As office communications improved, so did the use of office paper. Typewriters began to see widespread use in businesses in the mid-to-late 1880s. By 1910, office clerks were cranking out sheaves of letters, contracts, and other business documents, along with carbon copies. These documents were held together by various temporary attachments: string being the most common for the largest multi-page documents and pins the most common for smaller ones (two to 10 pages). Unfortunately, pins often pricked the fingers of those who prepared the documents and those who read them, adding tiny blood spots to previously pristine pages. Pins also left holes surrounded by rusty iron stains on the paper. There had to be a better way.

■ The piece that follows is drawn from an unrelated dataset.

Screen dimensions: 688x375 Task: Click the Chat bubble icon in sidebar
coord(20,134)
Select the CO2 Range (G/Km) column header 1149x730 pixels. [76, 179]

1709uptime02pThere was. New, inexpensive processes could produce steel with a variety of ingredients that led to low-cost wire. That wire, in turn, could be rust-proofed and used for a wide range of applications, including safety pins and thumb tacks.

In the late 1800s, the ability to clip papers together with bent steel wires and spring-like devices had become a reality. Paper clips largely came into being after inventor William Middlebrook patented a machine for making them in 1899. (Amazingly simple, these familiar, double-looped wire devices have endured, relatively unchanged, for nearly 120 years.) But, paper clips have a disadvantage. They can fall off and turn stacks of well-ordered papers into disordered heaps. While paper clips represented a better alternative to string and pins, a more permanent, yet removable, method of organizing paper documents was needed.

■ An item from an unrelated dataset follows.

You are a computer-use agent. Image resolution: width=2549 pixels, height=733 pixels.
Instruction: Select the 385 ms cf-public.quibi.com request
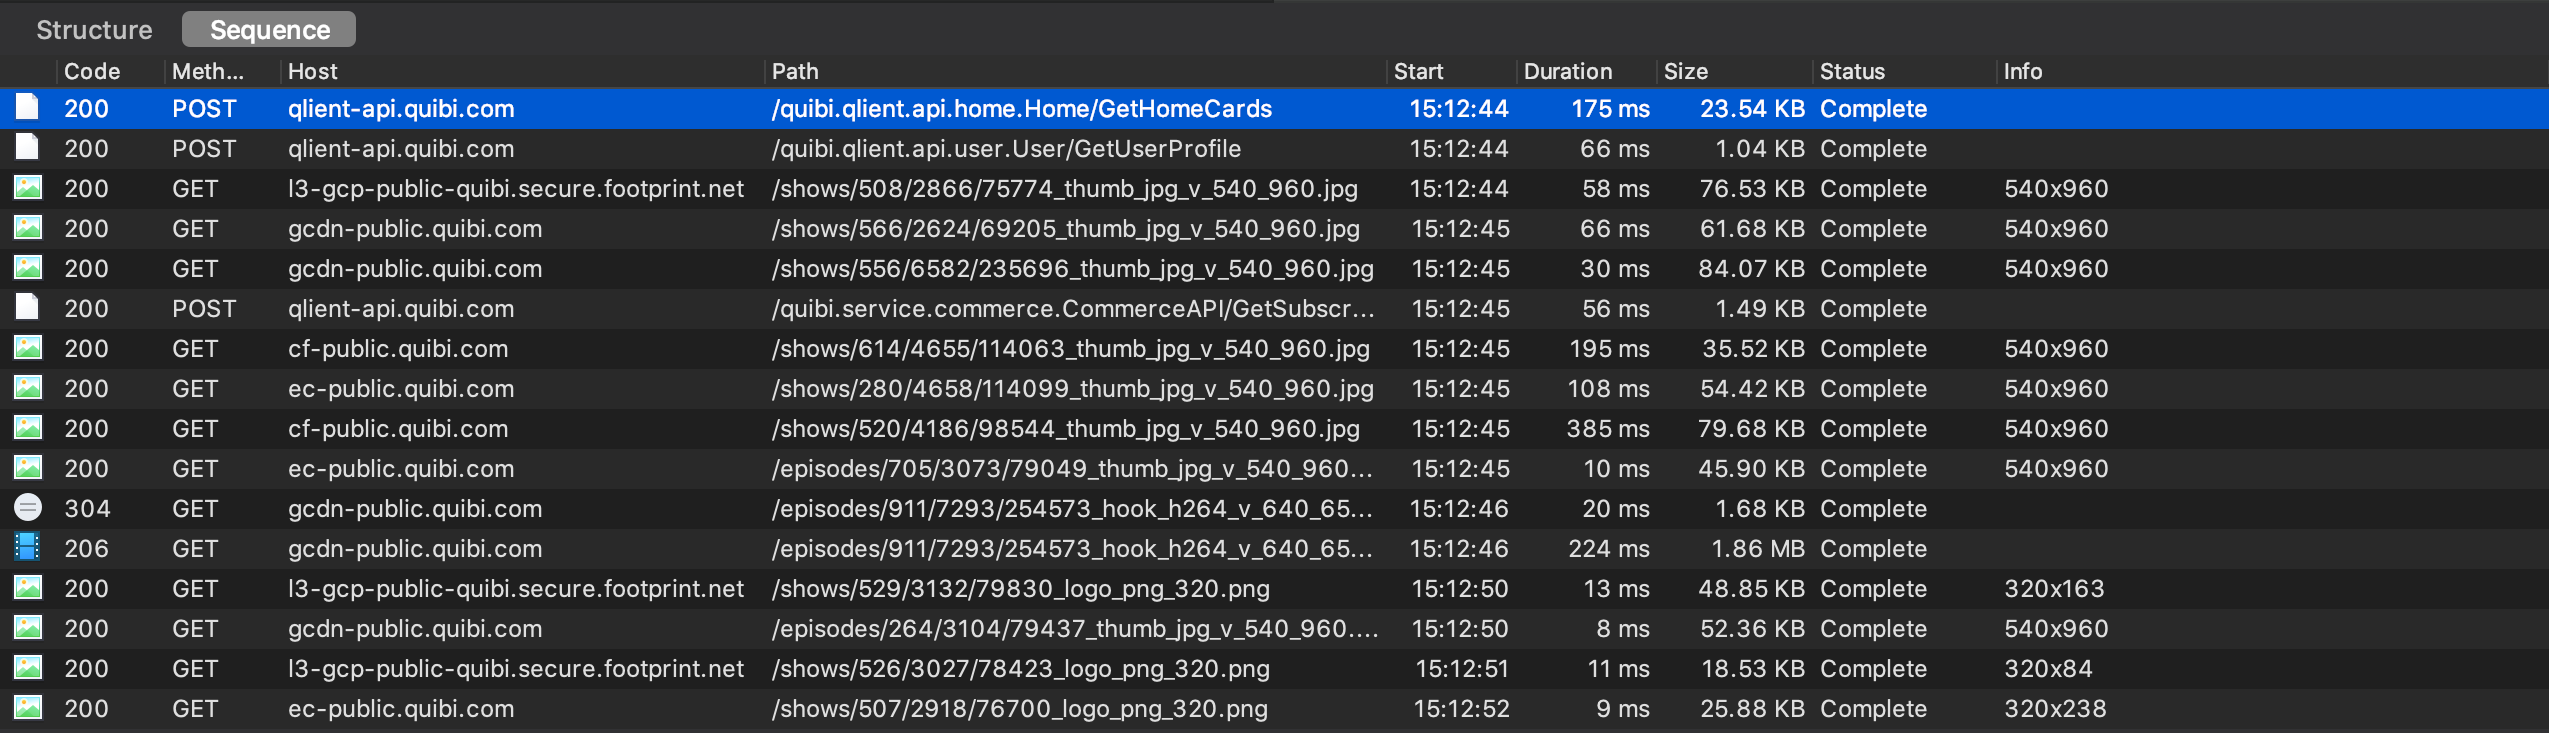[1274, 428]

A small handful of inventors took up the challenge. The first one to succeed in a major way was Thomas Briggs, founder of the Boston Wire Stitching Co. In 1914, he introduced the first portable stapling machine (a cumbersome precursor to the 1924 desktop stapler that would use strips of pre-formed staples). But let’s back up a few years.

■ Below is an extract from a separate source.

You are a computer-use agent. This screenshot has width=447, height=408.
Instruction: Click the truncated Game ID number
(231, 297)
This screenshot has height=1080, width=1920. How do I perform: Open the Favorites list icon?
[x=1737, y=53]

In the Midwest, 40-yr.-old George P. Bump had been fascinated by the creative ways office clerks assembled multi-page letters and small documents. He came up with a better idea—one that fastened papers together without the use of metal clips. Bump completed his first working model, a desktop design, on Mar. 1, 1909, and filed for a U.S. Patent on May 14. His patent was issued on June 24, 1913. A year later, the Bump Paper Fastener Co. was established in La Crosse, WI, to manufacture the device.

There was more to Bump’s invention, though—an improvement of his desktop model in the form of a hand-held version using the same technology. This device for “fastening paper or like sheets together,” as the application reads, was patented on July 21, 1914. Sales took off. As a 1916 magazine article stated, “These fasteners have been sold all over the entire globe. Many thousands are being shipped every month to foreign countries. . . ” and “. . . put La Crosse on most every business man’s desk in the entire world.” Advertisements went further, claiming “The New Model Bump Paper Fastener is recognized as a modern office necessity.”

One of those modern office necessities graced my grandfather’s “business- man’s desk” for many years, and now resides on mine. Even now, I marvel at its little duck bill and the way it engages paper to do the intended job: With a simple squeeze of the hand, it punches a v-shaped hole with an adjacent slit in which the end of the v-shaped flap is automatically tucked.

To the point

As for the moral of this story? Making new ideas work and continuously improving them over time was important when it came to revolutionizing methods for fastening sheets of paper together. The same holds true for our reliability and maintenance efforts today—and improvements for the future.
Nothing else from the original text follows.